Les vapeurs humides du marais aurait voilé sa silouhette, s'il en avait eu une. Il errait dans les marécages puant, l'eau se troublant a peine au passage de son être dématérialisé. Puis, des bruits a ses oreilles. Des clapotis dans l'eau endormie.

Des cavaliers. Hommes du désert, parmis la dépaysante humidité. Ils passèrent, et repassèrent en silence - excluant le vacarme humide des sabots dans l'eau et la vase. L'un d'eux s'approchait, s'approchait...Il ne le voyait pas, mais il voulait le toucher. Son cavalier, ou le cheval?

Il aurait voulu partir. Partir loin de l'haleine chaude de l'animal dressé, loin des sabots qui lui piétinaient le dos. Ils sentaient la présence du mort, et voulaient à tout prix le désceller.

-Lance-moi des sorts!

Comment? Quelle était cette absurdité? Il croyait que ces hommes détestaient la magie, que cela leur donnait une bonne raison de s'abattre sur lui. Mais, ironiquement, c'est en y ayant recours qu'ils acquirent leurs fins. On invoqua des sortilèges sur le cavalier, ce dernier se laissant joyeusement foudroyer par un torrent électrique.

Le cavalier, foudroyé par son compagnon, dégagea de lumineux arcs électriques, qui changèrent l'eau du marais, à proximité, en un piège fatal.

Son corps se crispa immédiatement, et il sentit ses brûlures rencontrer la fraîcheur de l'eau marécageuse.

-Ca y est, je suis fou. Mes cauchemars absurdes ont eu raison de moi. On se croit intouchable, dans nos rêves, malgré les doutes, la terreurs, l'ivresse. On sait qu'on va éventuellement se réveiller. On ferme les yeux et...c'est terminé.

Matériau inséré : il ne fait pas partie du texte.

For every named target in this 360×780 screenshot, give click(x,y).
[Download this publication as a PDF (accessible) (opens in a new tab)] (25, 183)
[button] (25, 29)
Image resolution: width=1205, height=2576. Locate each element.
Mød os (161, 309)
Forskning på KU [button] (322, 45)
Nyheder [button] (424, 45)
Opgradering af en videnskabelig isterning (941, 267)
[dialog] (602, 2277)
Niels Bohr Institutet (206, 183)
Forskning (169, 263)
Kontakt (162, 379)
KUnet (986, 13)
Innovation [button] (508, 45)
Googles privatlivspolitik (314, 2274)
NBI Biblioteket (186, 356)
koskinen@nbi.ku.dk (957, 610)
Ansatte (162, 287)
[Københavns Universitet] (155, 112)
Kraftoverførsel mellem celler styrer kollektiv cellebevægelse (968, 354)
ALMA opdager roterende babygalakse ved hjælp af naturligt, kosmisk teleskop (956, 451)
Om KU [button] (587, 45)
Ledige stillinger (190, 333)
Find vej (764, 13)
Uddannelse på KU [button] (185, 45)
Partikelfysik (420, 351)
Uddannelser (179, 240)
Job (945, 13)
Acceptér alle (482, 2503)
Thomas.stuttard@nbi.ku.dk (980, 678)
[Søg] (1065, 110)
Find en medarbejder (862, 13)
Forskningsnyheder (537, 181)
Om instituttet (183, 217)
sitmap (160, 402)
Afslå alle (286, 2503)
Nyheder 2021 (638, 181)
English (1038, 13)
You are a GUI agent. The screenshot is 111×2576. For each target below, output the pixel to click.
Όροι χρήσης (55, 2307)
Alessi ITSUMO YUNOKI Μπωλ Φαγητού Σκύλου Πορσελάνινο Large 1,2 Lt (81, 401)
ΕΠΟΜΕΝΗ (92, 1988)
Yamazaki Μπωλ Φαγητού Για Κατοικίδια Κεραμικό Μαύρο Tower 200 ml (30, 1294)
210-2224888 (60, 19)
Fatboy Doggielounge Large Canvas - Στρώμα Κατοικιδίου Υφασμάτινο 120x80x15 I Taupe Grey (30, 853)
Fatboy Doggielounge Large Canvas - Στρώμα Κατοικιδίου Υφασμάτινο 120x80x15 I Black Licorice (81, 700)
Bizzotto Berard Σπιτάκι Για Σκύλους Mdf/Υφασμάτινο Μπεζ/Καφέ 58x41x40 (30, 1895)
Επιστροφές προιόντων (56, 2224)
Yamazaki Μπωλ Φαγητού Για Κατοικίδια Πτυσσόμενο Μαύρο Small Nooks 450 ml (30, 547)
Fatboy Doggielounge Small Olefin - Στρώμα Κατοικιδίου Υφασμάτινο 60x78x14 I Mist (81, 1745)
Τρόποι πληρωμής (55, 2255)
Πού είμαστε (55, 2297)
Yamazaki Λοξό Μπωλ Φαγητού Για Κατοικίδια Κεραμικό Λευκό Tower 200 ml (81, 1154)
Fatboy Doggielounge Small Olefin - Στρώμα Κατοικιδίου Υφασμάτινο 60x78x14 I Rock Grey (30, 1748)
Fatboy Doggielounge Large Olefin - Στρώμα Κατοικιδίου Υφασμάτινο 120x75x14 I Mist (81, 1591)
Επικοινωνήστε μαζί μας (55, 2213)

Il reposa dans l'eau, enlisé dans la vase et le miasme. Aussi stagnant et catatonique que l'eau qui l'enrobait, qui remplissait désormais ses narines, sa bouche, ses organes. Les yeux ouverts sur l'eau brouillée.

Des mains se penchèrent sur lui. Elles plongèrent, nombreuses, blanches, fermes. Des petits grapins de marbre. Doucement, elles le dégagèrent de l'eau boueuse, qui fuyait de toutes parts le corps qui continuait de s'élever, à l'air libre.

Une voix, exigeante, à l'apparence d'un grognement prolongé et lentement articulé;

-Cette proie est à moi!

Il s'agissait du propriétaire d'une des mains qui l'avait tiré des eaux. Un homme blanchâtre, vêtu de fourrures noires. Sa poigne était ferme, voire même déchirante - ce n'était pas des doigts, c'était des griffes.

-Il est tentant d'emporter ce que nous pouvons, de partir avec, mais nous restons ce que nous sommes...c'est vain, Cadlyoztro. Nous sommes damnés.

Cette voix-ci était douce, constante et distante. Mais ses derniers mots tremblaient, mûs par le chagrin.

-Le pauvre, le pauvre...il est tout recouvert de boue. Il n'est ni un bout de viande, ni un damné! Il est une fleur de l'âme, et je vais vous le montrer!

Une voix pleine d'espoir. Et de compassion. Elle provenait d'un des hommes qui soutenaient le corps, un drôle de type trop élégament vêtu pour se trouver dans un marécage.

-Allons, allons...mes aspellors, laissez ce pauvre diable tranquille. Il mérite qu'on le laisse en paix. N'agissez nisi en pillards, comme d'autres l'ont fait. Ne vous comportez donc nisi en charognards!

Un Hastane? Oui, un hastane prenait part au regroupement. Mais il était pâle, lui aussi, trop pâle. Et horriblement familier. Dans son ton, dans sa tenue.

Aussitôt, les voix s'entremèlent. Le tintamarre de paroles s'élève, dispute éclate. Chacun des êtres tire sur son bout, son morceau du mortanyss sale et carbonisé. Dans un atroce et répugnant son de déchirement, il cède, il est démembré, déchiré, découpé.

Ne reste plus qu'une femme de rouge vêtue, tournoyant sur un îlot du marais, dans une danse bien simpliste. Elle semble s'y plaire, et chante, paisiblement;

Silva In Lumine,
Lunae Arcana Est,
Domus Mea,
Silva In Lumine...


Le hurlement d'un loup, voilé quelque part dans la brume, accompagne la comptine.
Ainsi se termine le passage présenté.